Information supplied:

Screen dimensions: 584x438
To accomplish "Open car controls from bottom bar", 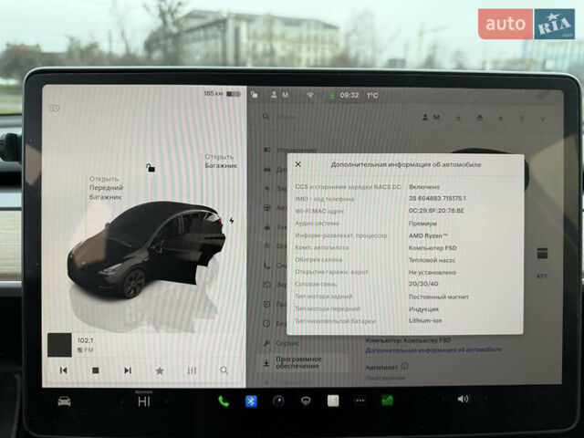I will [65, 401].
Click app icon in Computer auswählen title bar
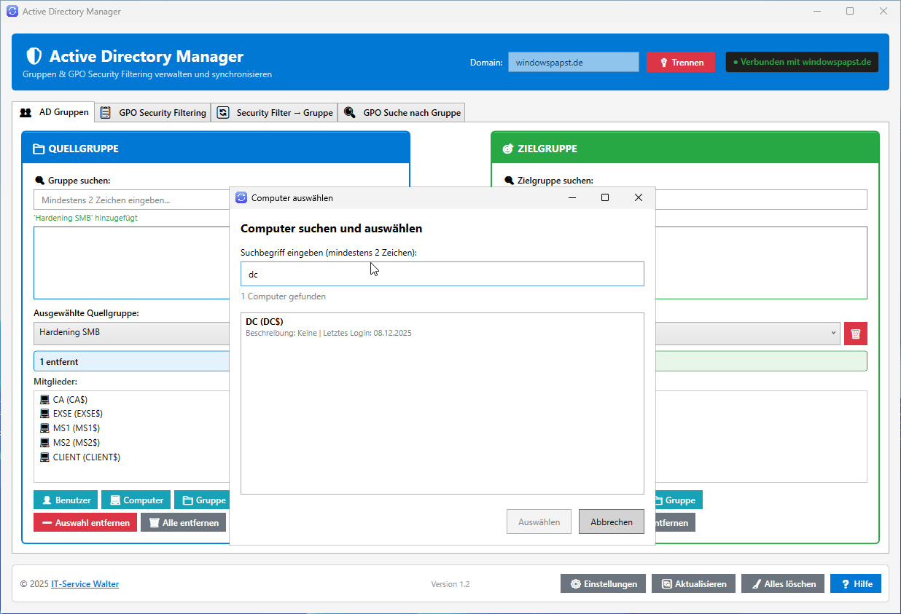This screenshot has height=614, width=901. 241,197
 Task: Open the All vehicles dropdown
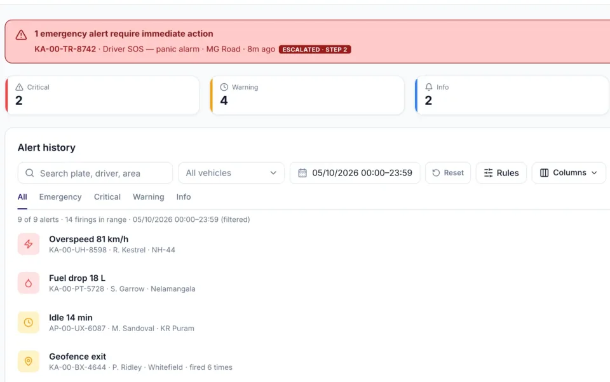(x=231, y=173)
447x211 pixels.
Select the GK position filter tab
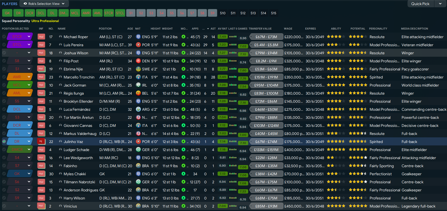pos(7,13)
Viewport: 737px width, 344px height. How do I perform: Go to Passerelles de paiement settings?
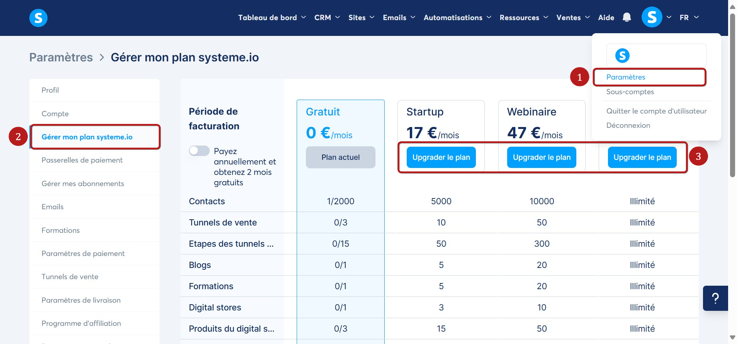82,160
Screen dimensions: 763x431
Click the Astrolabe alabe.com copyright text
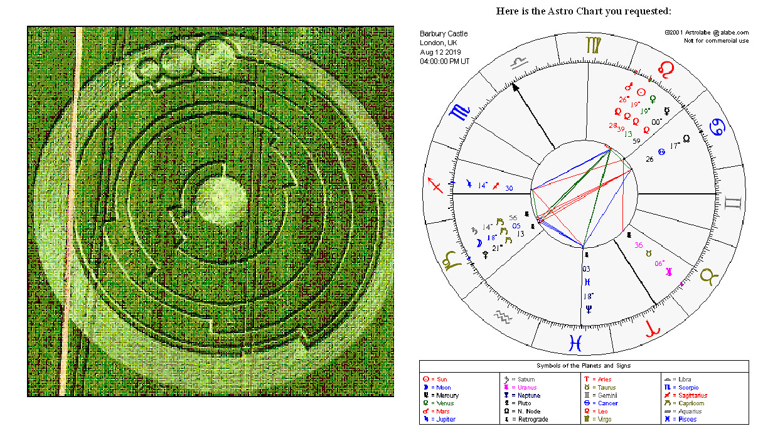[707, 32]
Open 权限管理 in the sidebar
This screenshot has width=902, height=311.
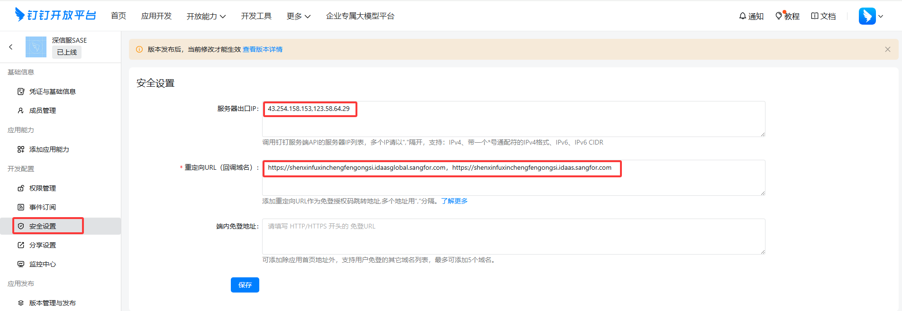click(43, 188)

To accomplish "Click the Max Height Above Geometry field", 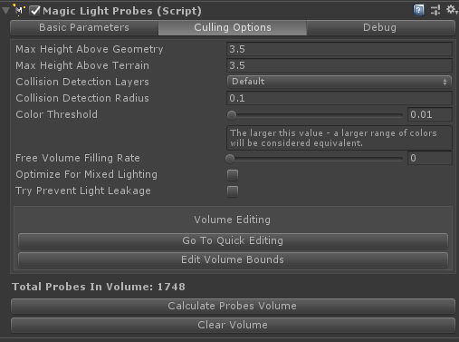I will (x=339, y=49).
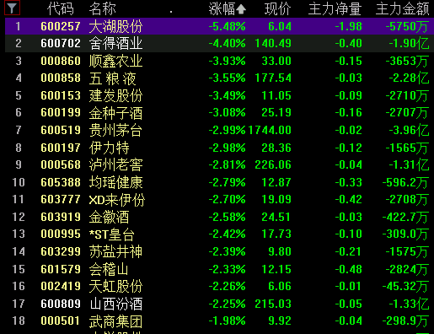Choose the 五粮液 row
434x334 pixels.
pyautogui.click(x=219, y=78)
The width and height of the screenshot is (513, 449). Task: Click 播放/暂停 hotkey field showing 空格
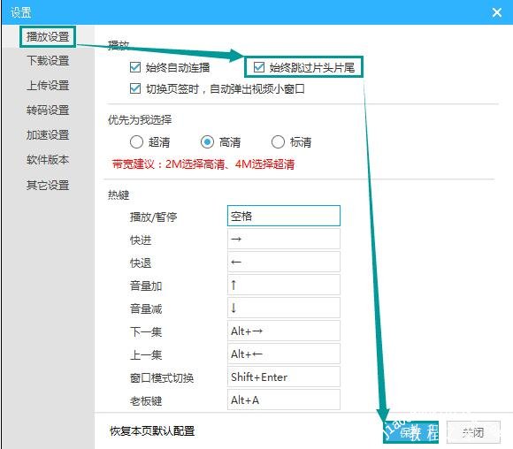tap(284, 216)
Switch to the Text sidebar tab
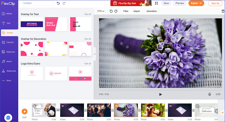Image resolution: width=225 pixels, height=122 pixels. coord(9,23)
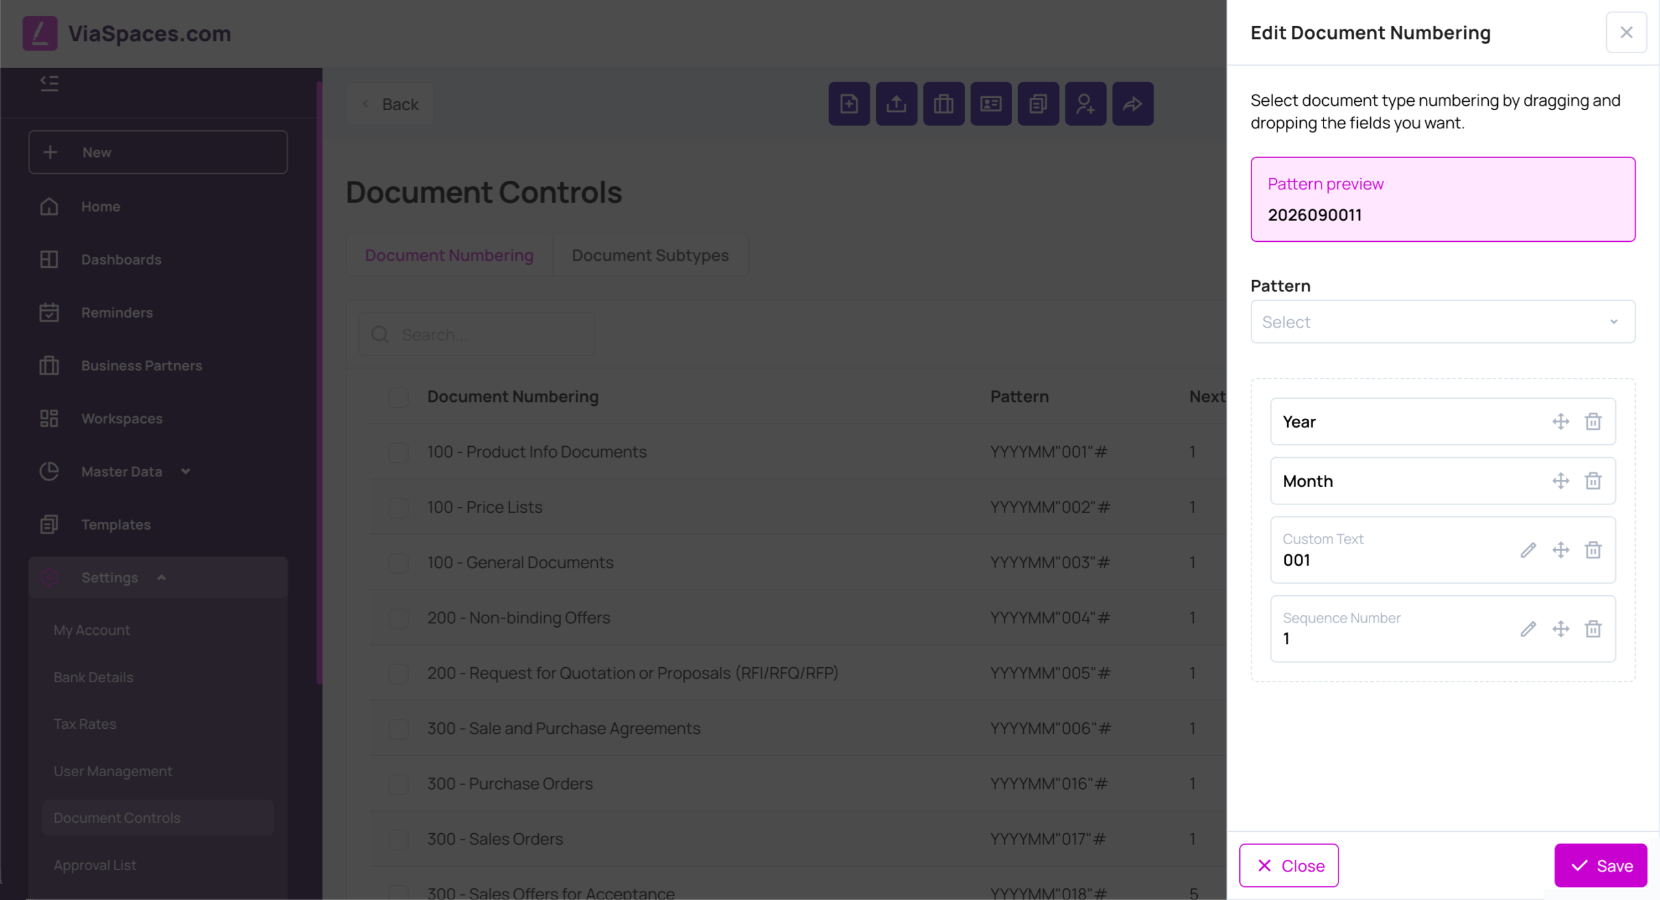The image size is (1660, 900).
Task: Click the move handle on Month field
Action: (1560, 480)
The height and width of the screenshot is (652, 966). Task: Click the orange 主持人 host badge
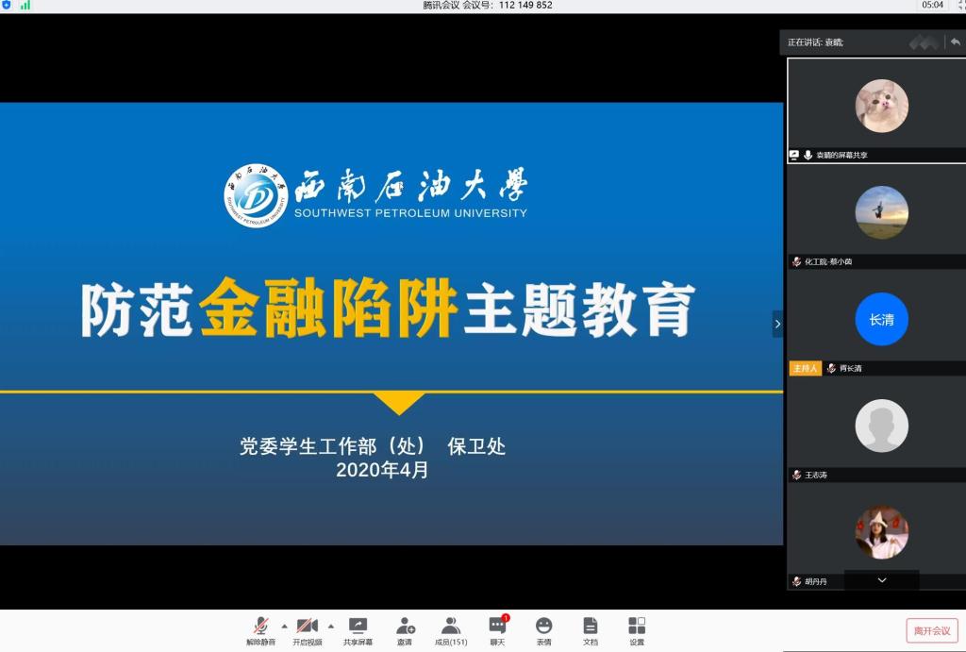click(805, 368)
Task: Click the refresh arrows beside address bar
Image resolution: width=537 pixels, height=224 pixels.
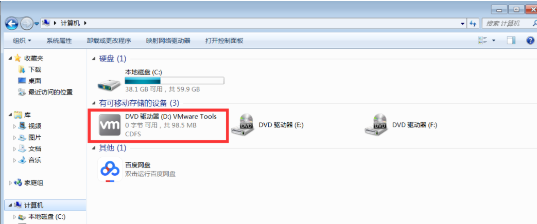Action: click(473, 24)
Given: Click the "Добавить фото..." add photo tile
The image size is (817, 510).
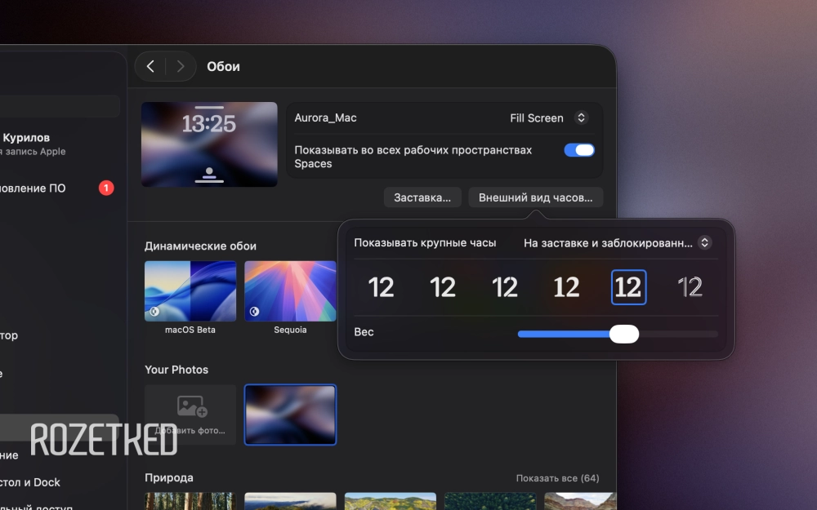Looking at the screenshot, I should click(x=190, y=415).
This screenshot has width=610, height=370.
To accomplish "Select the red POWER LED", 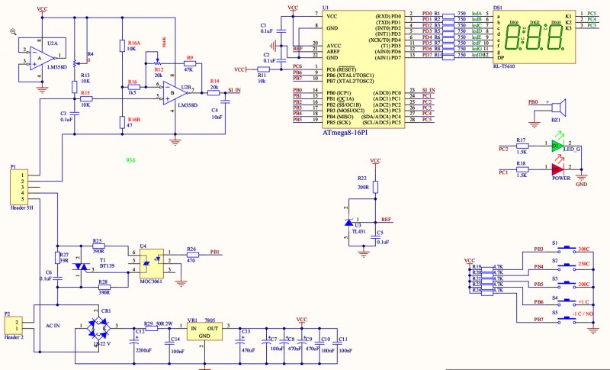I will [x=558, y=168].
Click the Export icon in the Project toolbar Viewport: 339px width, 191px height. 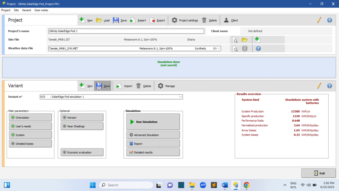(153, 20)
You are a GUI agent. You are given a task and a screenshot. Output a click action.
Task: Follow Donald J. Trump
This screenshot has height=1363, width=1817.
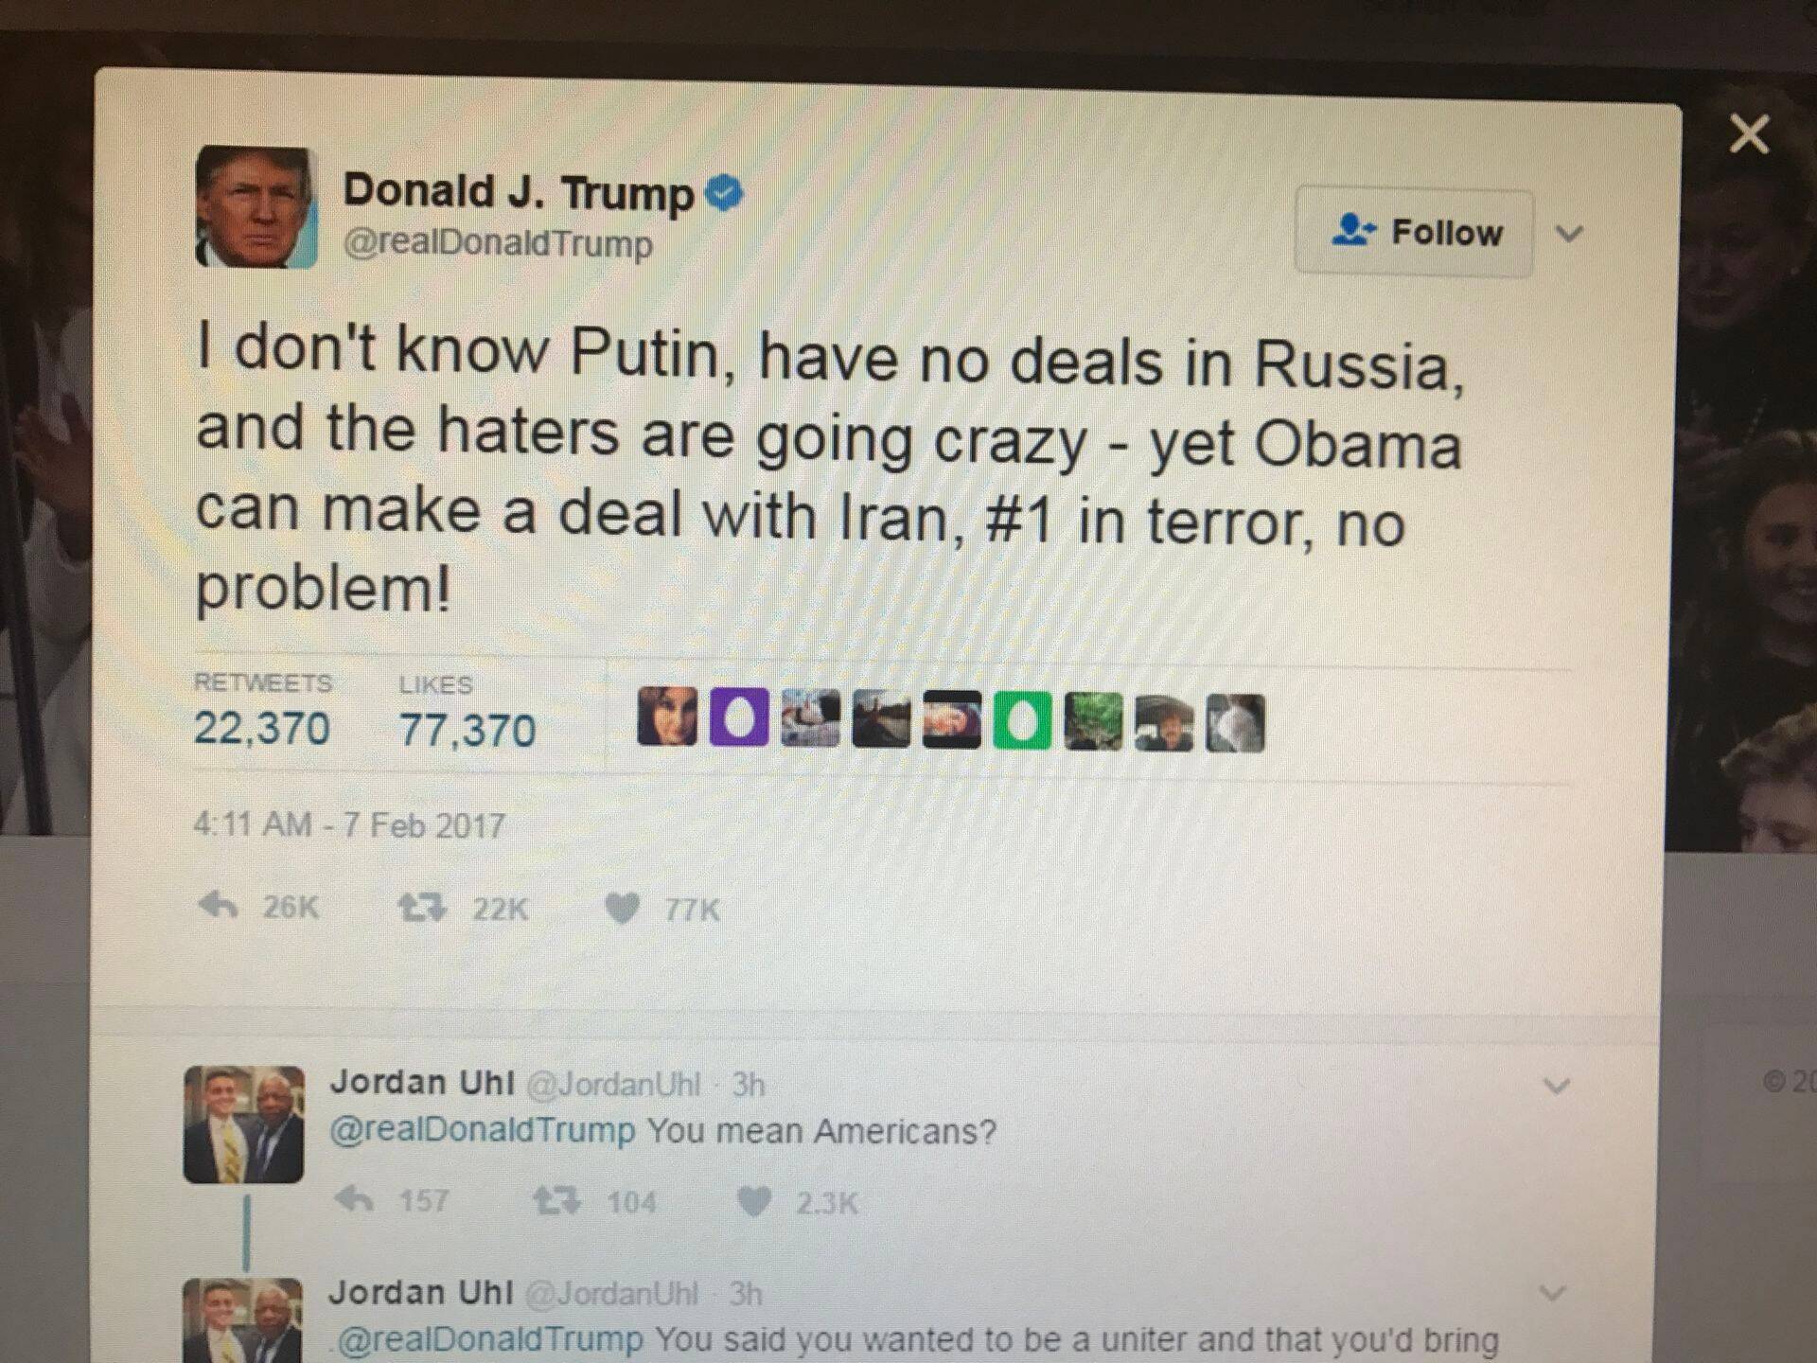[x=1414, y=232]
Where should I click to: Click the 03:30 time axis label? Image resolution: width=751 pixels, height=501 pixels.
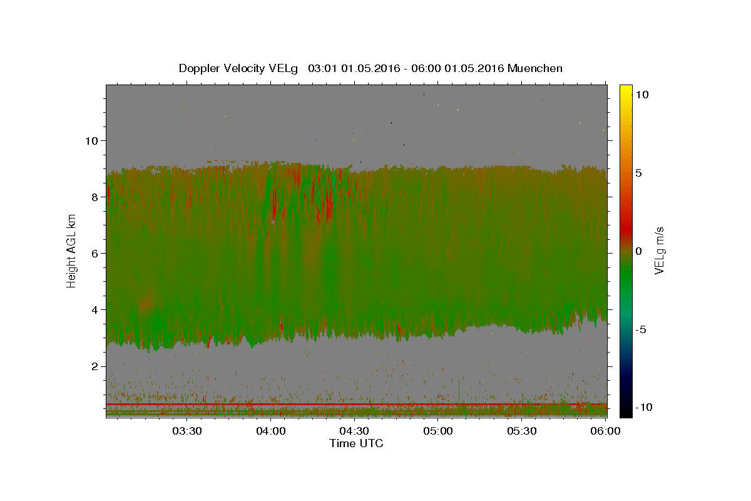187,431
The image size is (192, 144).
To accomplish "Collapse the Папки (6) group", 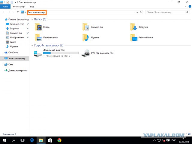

Description of the task:
Every line that contains "dimensions" should be copied out of the data.

Task response:
Screen dimensions: 584x438
Screen dimensions: 763x431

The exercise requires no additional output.